|This question mark hasn't given up on summer. (11/2/2014, Mission TX)|
Some researchers believe that polyphenism evolved as a solution to differing needs for camouflage and thermoregulation in summer vs. winter. Perhaps summer butterflies survive better on fresh green leaves in bright coats, while fall butterflies are more comfortable with darker coloration that allows them to soak up the weak winter sun. Fall butterflies also tend to live much longer-- some late-emergent butterflies hibernate for 9 months before reproducing, instead of the brief flight window and immediate reproduction of their summer kin.
|Dainty sulphur. (11/8/14, Palo Pinto Co. TX)|
The question mark's dark morph is its summer form. In the winter, the hind wings lighten. Question marks don't typically nectar on flowers-- like the hackberry emperor, they prefer to feed on dung and rotten fruit. That's the reason you see the question mark perched on a log in the picture above- someone had smeared the log with bait. You'll notice s/he shares the perch with flies.

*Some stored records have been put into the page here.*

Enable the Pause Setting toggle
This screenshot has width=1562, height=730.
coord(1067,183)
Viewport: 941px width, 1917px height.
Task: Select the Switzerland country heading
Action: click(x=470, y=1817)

|Another pic of the dainty sulphur|
In white peacocks, the winter morph is larger and whiter than those which emerge in summertime. White peacock males are notable for a behavior that is somewhat unusual in the butterfly family. They defend patches of their larval host plant in hopes of monopolizing any passing females. These harmless insects perch in their small territories and engage rivals in aerial duels. I'm not sure how a 'winner' is determined. Each participant is essentially incapable of harming the other, unless it is by exhaustion.
The seasonally confused question mark looked pretty fresh, not at all like some holdover from longer days and warmer weather. I wonder if he will suffer for his poor judgement? Perhaps he pupated during a warm snap, confusing his cues. The verdict of the dainty sulphur and white peacock, and the arrival of an arctic front, tend to suggest that cooler weather is here to stay, at least for a little while.
|White peacock (11/2/2014, Mission TX)|
Wiklund, C., & Tullberg, B. S. (2004). Seasonal polyphenism and leaf mimicry in the comma butterfly. Animal Behaviour, 68(3), 621-627.
Lederhouse, R. C., Codella, S. G., Grossmueller, D. W., & Maccarone, A. D. (1992). Host plant-based territoriality in the white peacock butterfly, Anartia jatrophae (Lepidoptera: Nymphalidae). Journal of insect behavior, 5(6), 721-728.
Nylin, S. (2013). Induction of diapause and seasonal morphs in butterflies and other insects: knowns, unknowns and the challenge of integration. Physiological entomology, 38(2), 96-104.
Karlsson, B., Stjernholm, F., & Wiklund, C. (2008). Test of a developmental trade‐off in a polyphenic butterfly: direct development favours reproductive output. Functional ecology, 22(1), 121-126.